El inesperado paso de dos aliados de EE.UU. que golpea al dólar

Las autoridades de ambos países vendieron dólares y compraron sus monedas nacionales en una intervención conjunta.

Japón y Corea del Sur han dado un paso que hasta hace poco parecía poco probable: las autoridades de ambos países intervinieron de forma sincronizada en el mercado de divisas para respaldar sus monedas nacionales.

Este tipo de intervenciones coordinadas entre Tokio y Seúl son extremadamente inusuales y, de haberse realizado con la participación o el visto bueno de Estados Unidos, podrían convertirse en uno de los acontecimientos más relevantes del mercado cambiario mundial.

¿Qué ocurrió?

La semana pasada, Japón y Corea del Sur llevaron a cabo una intervención conjunta en el mercado de divisas para apoyar sus monedas nacionales. Las autoridades vendieron masivamente dólares y compraron yenes y wones.

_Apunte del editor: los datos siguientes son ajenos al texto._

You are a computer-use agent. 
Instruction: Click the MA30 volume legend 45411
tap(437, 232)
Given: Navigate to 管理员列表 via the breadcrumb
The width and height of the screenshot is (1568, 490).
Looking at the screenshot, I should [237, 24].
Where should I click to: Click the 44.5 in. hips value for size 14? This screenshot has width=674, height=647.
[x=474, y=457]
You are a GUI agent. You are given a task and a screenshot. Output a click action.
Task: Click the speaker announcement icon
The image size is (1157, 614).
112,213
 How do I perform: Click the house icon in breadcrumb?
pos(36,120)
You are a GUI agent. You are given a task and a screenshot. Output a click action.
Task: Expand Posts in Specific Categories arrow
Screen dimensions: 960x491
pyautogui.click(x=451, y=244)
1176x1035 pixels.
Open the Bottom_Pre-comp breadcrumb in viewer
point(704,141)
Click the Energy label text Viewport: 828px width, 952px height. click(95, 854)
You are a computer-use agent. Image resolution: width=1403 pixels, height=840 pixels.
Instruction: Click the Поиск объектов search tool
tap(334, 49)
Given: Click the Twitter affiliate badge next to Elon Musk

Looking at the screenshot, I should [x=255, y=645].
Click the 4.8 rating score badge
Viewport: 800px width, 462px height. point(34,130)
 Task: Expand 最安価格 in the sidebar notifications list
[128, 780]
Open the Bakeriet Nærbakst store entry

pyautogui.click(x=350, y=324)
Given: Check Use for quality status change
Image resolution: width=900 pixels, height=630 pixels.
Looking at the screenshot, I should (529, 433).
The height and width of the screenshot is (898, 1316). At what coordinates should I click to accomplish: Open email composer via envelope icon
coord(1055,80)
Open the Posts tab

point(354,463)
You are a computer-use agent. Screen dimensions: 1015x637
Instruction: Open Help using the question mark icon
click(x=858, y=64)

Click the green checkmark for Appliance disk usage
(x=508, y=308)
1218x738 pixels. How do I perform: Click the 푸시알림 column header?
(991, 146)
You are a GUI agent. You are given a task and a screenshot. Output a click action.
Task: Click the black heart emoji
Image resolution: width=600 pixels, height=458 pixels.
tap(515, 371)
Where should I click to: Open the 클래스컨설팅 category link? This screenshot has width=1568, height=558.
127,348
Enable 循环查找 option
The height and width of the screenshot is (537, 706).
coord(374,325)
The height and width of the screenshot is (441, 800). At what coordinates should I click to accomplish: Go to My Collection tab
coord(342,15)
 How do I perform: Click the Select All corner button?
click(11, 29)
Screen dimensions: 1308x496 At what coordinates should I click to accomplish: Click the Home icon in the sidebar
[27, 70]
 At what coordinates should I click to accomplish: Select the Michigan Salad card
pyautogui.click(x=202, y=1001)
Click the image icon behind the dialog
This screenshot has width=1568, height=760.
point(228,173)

La intervención logró frenar la rápida depreciación del yen japonés, que hasta entonces cotizaba cerca de sus niveles más bajos en casi cuatro décadas. Al mismo tiempo, el won surcoreano se apreció alrededor de un 2 %, alcanzando su nivel más alto en nueve meses.

Reuters considera que la operación pudo haber sido coordinada con Estados Unidos, ya que un dólar más débil resulta favorable para los exportadores estadounidenses.

¿Qué significa?

Los expertos consideran que la intervención sincronizada difícilmente fue una coincidencia. "Los intereses de cada país estaban alineados. En el caso de la cooperación entre Corea y Japón, el won y el yen están tan estrechamente vinculados que una intervención conjunta podría duplicar el impacto", afirmó Lee Min-hyuk, analista de KB Kookmin Bank.

La medida también podría haber beneficiado a Estados Unidos. "Cuanto más débil es el dólar, más favorece a los exportadores estadounidenses. Al aplicar una política proteccionista, Donald Trump no insiste por casualidad en reducir los tipos de interés y, en consecuencia, debilitar el dólar. Esto puede contribuir al aumento de los ingresos de las empresas estadounidenses y estimular la producción de bienes y servicios destinados a la exportación", considera el analista financiero Nikolái Dudchenko.

Además, Japón es el mayor tenedor extranjero de deuda estadounidense, con bonos del Tesoro por un valor superior al billón de dólares. Por ello, un dólar fuerte hace mucho más costoso para Tokio mantener esos activos.

No obstante, los analistas dudan de que la medida tenga efectos duraderos. "El problema solo se ha pospuesto durante un tiempo, pero no resuelve los riesgos fundamentales derivados del elevadísimo nivel de endeudamiento, no solo en Japón, sino también en Estados Unidos, ni la excesiva sobrevaloración del mercado bursátil estadounidense", señaló el experto en seguros Serguéi Klisenko.